THE DATA —
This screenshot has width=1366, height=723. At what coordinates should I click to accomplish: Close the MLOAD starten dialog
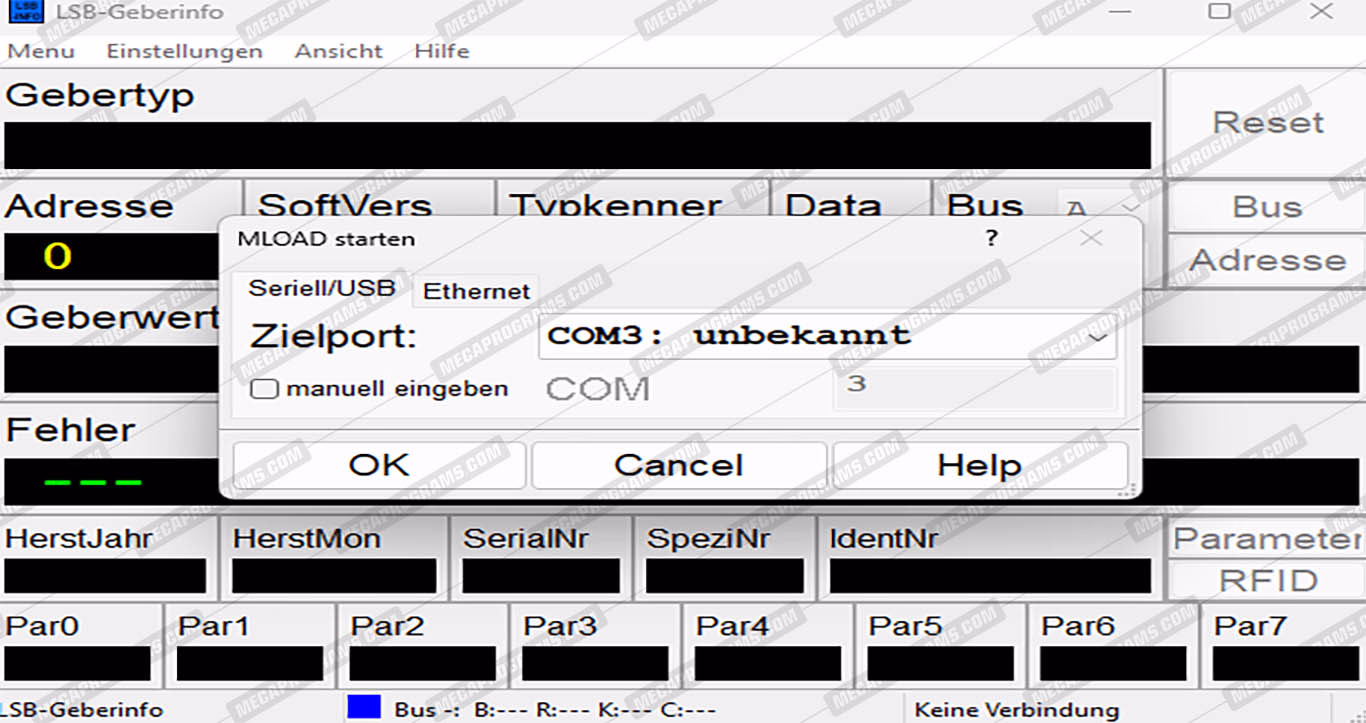coord(1091,238)
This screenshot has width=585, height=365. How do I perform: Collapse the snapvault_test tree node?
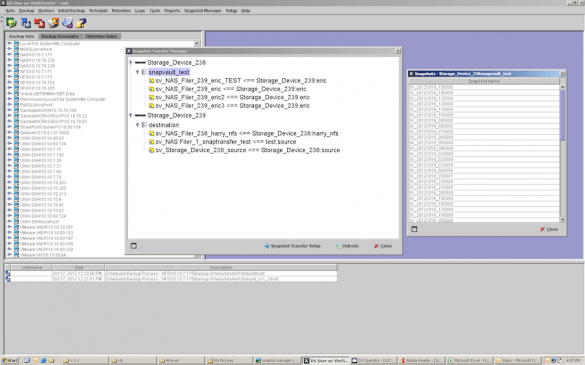[137, 72]
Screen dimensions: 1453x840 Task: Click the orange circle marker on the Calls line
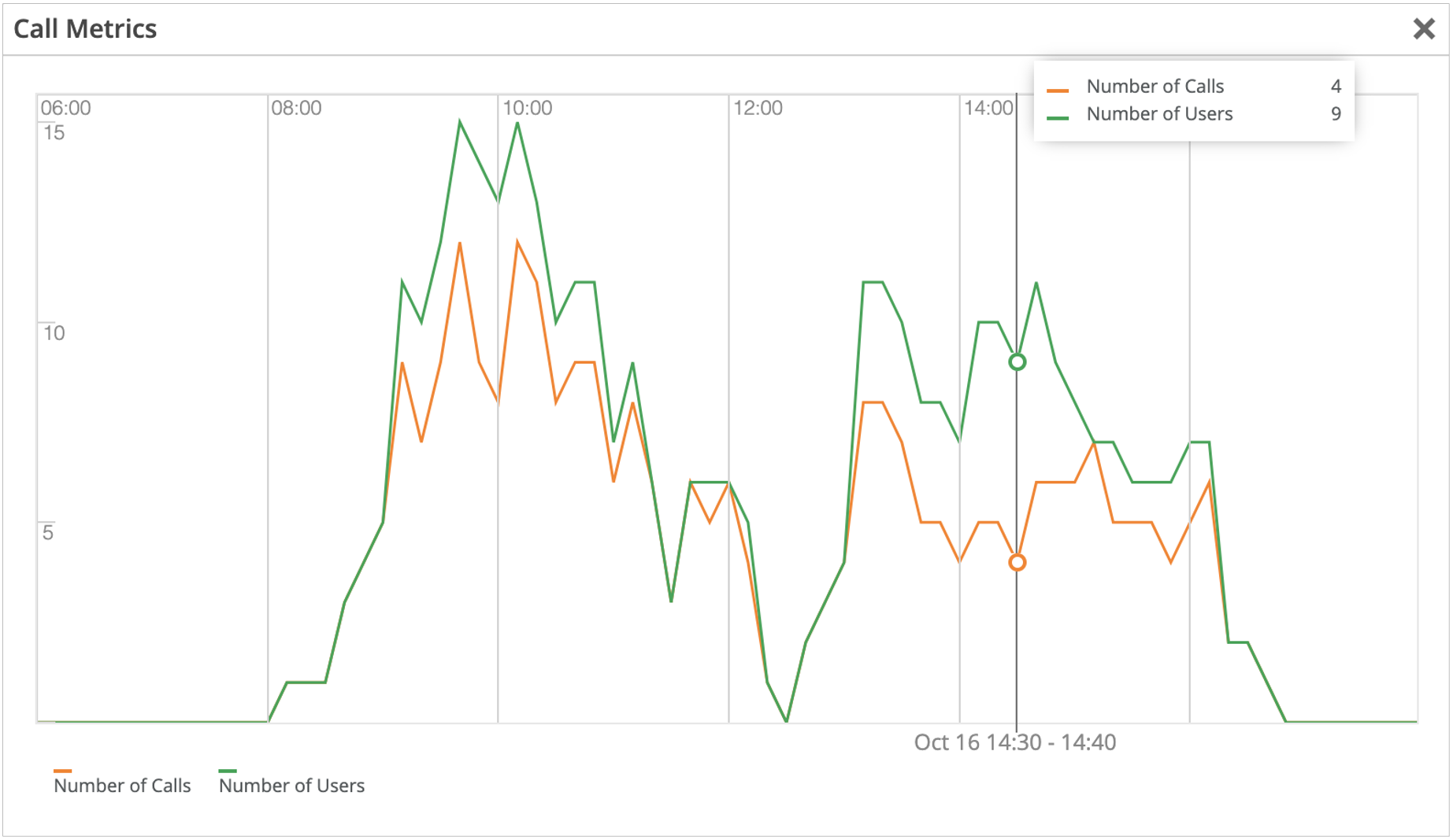pos(1017,562)
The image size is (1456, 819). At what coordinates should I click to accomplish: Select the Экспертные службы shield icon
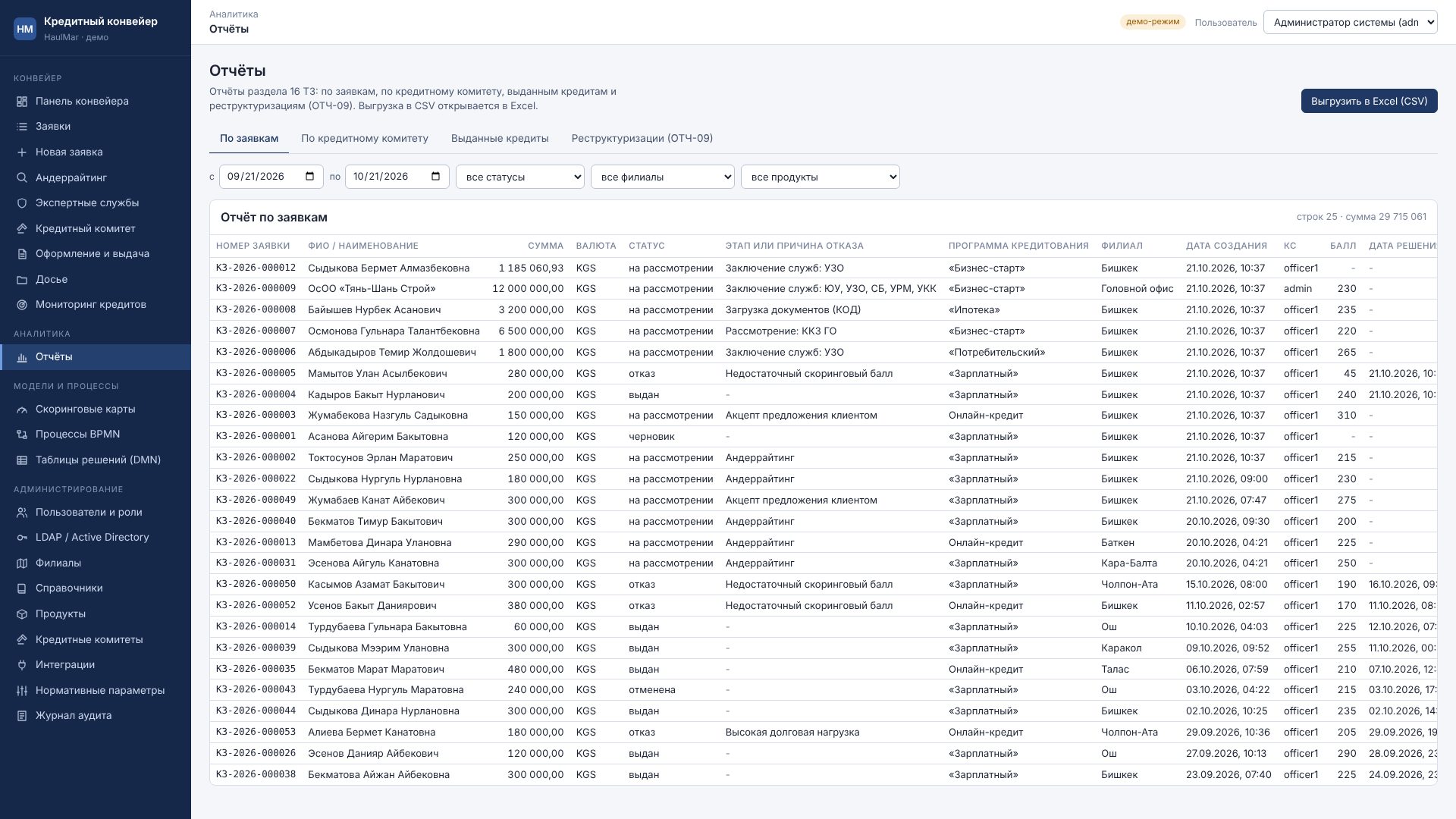(22, 203)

PROBLEM DESCRIPTION —
When copying the listing, skip the pictures and keep each line exactly as written.

SOLUTION TO THIS PROBLEM —
This screenshot has width=1366, height=723. At what coordinates should I click to accomplish: Close the MLOAD starten dialog
coord(1091,238)
This screenshot has width=585, height=365. How do I perform: Collapse the snapvault_test tree node?
[137, 72]
Screen dimensions: 1453x840 Task: Click the orange circle marker on the Calls line
pos(1017,562)
The image size is (1456, 819). At what coordinates should I click to accomplish: Select the Экспертные службы shield icon
(22, 203)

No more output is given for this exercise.